=== Begin Enclosure ===
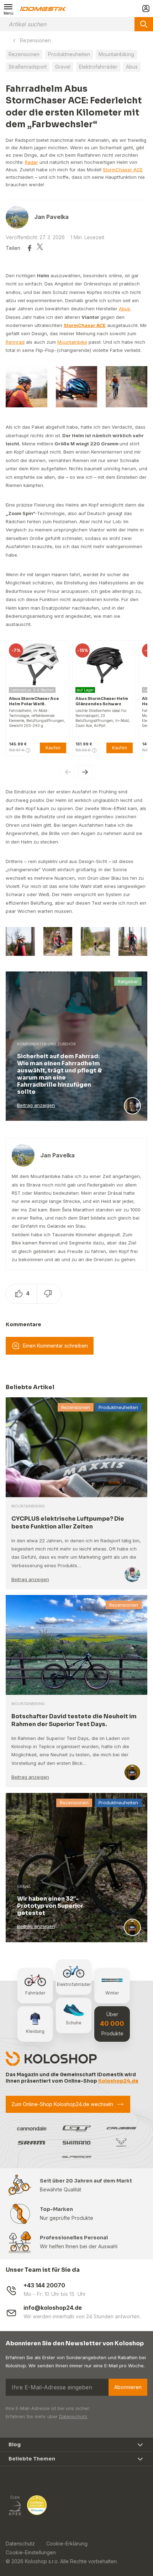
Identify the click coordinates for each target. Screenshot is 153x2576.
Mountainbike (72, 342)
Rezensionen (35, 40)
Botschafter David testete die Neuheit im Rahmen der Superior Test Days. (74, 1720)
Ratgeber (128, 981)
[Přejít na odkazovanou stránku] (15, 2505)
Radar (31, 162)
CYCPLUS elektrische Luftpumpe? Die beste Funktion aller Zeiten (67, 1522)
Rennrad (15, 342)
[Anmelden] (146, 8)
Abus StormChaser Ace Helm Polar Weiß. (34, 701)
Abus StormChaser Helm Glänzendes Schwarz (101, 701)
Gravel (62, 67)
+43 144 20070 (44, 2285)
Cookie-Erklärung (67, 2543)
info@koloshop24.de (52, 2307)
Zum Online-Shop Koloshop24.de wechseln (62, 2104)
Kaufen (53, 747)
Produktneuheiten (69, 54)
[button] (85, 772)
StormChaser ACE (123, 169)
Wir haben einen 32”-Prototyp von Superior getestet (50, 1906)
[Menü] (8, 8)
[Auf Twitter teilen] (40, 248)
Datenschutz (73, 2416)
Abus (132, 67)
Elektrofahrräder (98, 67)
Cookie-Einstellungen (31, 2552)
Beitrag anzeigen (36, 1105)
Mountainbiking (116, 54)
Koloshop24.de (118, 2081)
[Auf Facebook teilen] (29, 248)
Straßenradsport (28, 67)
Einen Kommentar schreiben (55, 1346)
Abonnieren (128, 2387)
=== End Enclosure ===
=== Begin Enclosure ===
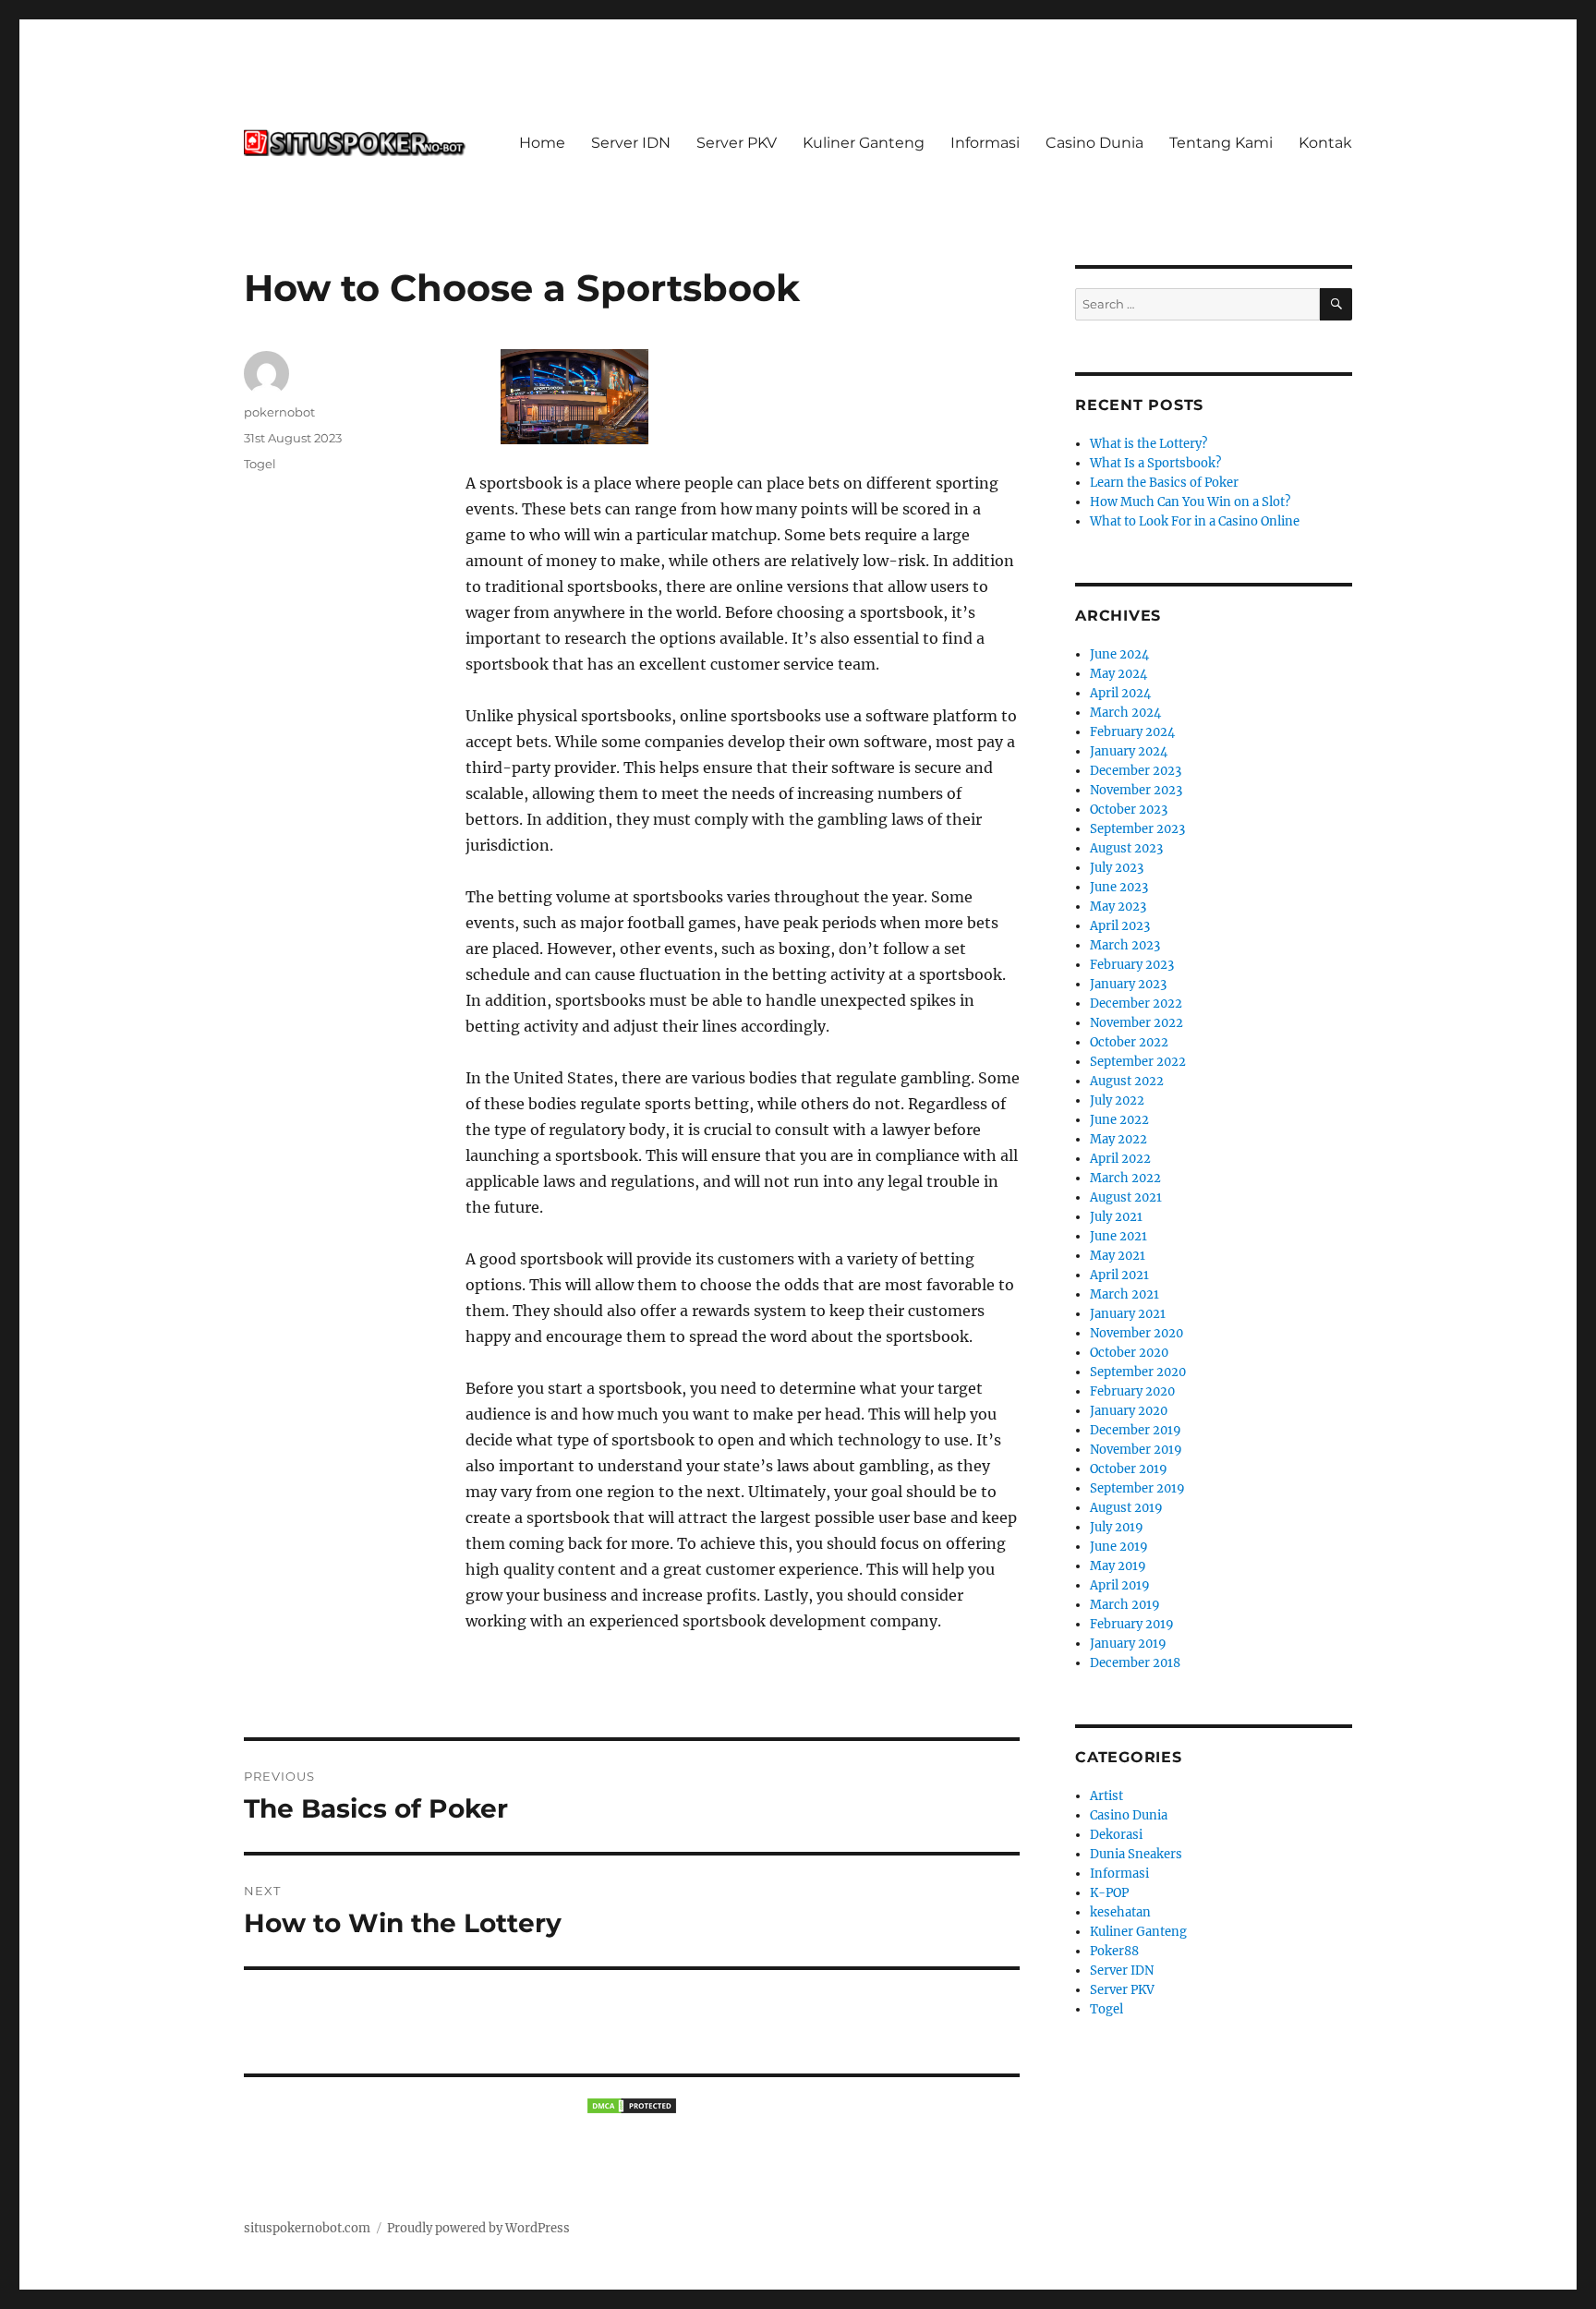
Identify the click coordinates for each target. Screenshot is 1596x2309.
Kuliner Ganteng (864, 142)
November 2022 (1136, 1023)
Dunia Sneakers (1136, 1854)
=== End Enclosure ===
> [Work task] Copy back the listing above exactly, but only from the line with "[Auf Facebook teilen] (29, 248)" through the line with "Abonnieren (128, 2387)", both ends included.

> [Solved problem]
[Auf Facebook teilen] (29, 248)
Straßenradsport (28, 67)
Einen Kommentar schreiben (55, 1346)
Abonnieren (128, 2387)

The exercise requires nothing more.